• EXTRACT:
···

THE MILKWAUKEE JOURNAL—SCREEN and RADIO
Sunday, December 30, 1945
The McGees Are Just Folks
By Carlton Cheney
ON A RECENT trip to New York, Jim Jordan, better known as
Fibber McGee, of Fibber and Molly, was standing in the main corridor of the NBC
studios when a little crowd of sightseers approached. Led by a uniformed guide,
they nore down on Jordan, elbowed him out of the way and continued their hunt
for glimpses of stars.
That no one paid him the least attention did not surprise
Fibber’s other self. Even after some eight years of life in Hollywood, where
stars rarely pass unrecognized, Jim and Marion Jordan, though tops among radio
teams, can usually walk down a crowded Vine st. without being mobbed by
autograph hunters.
The fact that they remain relatively inconspicuous once they
get away from the microphones does not disturb or displease the Jordans. Plain
folk from country and small town, the one the son of a farmer, the other the
daughter of a coal miner, they make no pretense of radiating glamor and will
probably never get used to the idea that they are, in any sense, celebrities.
In a Hollywood much given to exhibitionism and the keenest of rivalry for
public attention, they seem strangely out of place.
They Don’t Go for Hollywood’s Glitter
In truth, Fibber and Molly are rarely so comfortable as when
they get away from Hollywood’s bright lights, tinsel glitter and psuedo-sophistication
and retrent to the rustic simplicity of their little two and one-half acre
ranch in the San Fernando valley, or better still, to the remoteness of their
cattle ranch not far from Bakersfield in the San Joaquin. There they feel they
are surrounded by their kind of people, by neighbors who speak their language.
“I like Bakersfield,” remarked Jim recently “That’s my kind
of town You walk down the street, and people stop to ask about your cattle or
inquire how the work is going on the new well. Everyone’s so friendly and
neighborly.”
In their little one story, four room dwelling on the cattle
ranch, the Jordans spent most of the weeks they were off the sir in summer.

···

• MATERIAL SHOWN:
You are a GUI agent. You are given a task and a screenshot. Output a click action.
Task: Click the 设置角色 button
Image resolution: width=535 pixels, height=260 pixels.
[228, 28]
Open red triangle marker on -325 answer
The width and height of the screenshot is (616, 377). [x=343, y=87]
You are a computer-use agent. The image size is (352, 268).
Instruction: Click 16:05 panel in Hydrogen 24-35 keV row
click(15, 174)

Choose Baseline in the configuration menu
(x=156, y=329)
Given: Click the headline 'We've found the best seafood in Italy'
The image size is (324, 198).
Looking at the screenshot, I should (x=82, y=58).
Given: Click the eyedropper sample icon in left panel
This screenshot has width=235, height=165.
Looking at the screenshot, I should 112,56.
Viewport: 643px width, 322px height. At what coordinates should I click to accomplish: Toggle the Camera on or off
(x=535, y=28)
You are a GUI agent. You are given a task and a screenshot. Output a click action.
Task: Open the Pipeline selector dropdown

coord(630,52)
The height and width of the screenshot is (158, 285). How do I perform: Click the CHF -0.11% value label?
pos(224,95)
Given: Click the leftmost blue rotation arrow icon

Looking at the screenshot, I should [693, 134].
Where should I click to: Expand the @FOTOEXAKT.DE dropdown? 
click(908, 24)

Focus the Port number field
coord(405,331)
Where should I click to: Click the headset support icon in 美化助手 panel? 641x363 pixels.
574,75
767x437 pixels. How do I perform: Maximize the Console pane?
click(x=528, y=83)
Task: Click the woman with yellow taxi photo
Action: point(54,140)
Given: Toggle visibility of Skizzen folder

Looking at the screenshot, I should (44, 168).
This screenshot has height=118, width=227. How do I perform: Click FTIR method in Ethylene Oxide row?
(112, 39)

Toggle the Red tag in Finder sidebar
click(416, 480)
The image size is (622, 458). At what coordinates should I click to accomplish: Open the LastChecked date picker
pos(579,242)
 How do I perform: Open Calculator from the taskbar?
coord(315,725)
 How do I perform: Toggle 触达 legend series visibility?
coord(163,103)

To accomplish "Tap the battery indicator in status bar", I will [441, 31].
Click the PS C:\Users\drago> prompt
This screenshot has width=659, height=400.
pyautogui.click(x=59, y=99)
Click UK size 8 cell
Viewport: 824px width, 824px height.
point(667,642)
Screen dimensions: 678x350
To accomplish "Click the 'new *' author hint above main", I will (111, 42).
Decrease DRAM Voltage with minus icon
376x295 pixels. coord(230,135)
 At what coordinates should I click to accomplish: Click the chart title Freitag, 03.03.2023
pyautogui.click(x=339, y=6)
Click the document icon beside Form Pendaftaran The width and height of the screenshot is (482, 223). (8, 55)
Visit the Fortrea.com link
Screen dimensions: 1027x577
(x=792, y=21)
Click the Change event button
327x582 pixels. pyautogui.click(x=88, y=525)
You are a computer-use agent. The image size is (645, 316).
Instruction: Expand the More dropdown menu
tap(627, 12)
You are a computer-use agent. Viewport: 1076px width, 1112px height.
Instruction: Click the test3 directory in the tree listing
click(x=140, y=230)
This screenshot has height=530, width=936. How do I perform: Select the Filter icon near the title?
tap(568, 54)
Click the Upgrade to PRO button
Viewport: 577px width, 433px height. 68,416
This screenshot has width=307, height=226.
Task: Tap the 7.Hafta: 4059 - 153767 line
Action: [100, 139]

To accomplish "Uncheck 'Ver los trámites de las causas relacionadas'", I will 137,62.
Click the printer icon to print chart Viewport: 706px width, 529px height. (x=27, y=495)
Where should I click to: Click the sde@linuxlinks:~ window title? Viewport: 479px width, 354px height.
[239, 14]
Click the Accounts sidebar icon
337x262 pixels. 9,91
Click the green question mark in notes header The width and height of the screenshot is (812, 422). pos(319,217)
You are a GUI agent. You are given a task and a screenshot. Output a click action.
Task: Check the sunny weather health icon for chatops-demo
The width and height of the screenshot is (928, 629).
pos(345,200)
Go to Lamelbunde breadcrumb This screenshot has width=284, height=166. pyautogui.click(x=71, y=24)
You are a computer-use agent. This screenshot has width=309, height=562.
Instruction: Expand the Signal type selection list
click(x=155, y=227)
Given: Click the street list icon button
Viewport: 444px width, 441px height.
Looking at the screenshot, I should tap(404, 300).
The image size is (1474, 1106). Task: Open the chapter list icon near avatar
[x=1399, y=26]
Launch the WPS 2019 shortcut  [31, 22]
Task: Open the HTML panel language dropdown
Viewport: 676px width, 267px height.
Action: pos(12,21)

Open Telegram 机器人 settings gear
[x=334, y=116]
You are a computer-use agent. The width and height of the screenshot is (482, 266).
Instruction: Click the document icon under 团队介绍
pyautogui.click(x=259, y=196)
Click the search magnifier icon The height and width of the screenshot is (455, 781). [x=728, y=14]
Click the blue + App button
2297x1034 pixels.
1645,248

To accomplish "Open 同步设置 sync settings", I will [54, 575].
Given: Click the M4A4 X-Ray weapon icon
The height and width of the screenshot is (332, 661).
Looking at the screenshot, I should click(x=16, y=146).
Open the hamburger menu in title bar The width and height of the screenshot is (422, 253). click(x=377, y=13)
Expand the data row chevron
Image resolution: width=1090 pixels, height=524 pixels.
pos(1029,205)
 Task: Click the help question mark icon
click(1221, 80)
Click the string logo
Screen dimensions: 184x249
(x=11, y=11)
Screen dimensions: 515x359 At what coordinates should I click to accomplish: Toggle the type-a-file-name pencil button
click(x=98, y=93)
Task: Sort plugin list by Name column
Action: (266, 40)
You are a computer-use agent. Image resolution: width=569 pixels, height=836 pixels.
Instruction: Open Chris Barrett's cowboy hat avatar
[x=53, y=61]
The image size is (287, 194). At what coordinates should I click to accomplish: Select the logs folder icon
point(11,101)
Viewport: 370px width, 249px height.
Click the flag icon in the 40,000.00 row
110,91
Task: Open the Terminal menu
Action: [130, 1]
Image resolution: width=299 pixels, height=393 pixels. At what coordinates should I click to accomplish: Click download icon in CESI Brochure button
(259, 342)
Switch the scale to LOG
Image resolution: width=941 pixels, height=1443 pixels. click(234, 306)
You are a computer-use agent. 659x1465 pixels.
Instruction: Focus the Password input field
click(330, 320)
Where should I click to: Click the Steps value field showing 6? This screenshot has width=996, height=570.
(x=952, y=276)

···

• TASK INSTRUCTIONS: Retype the stretch of the Fibber McGee article from "That no one" through "any sense, celebrities.". None of the records are needed for this.

• REPLY TO THE TASK:
That no one paid him the least attention did not surprise
Fibber’s other self. Even after some eight years of life in Hollywood, where
stars rarely pass unrecognized, Jim and Marion Jordan, though tops among radio
teams, can usually walk down a crowded Vine st. without being mobbed by
autograph hunters.
The fact that they remain relatively inconspicuous once they
get away from the microphones does not disturb or displease the Jordans. Plain
folk from country and small town, the one the son of a farmer, the other the
daughter of a coal miner, they make no pretense of radiating glamor and will
probably never get used to the idea that they are, in any sense, celebrities.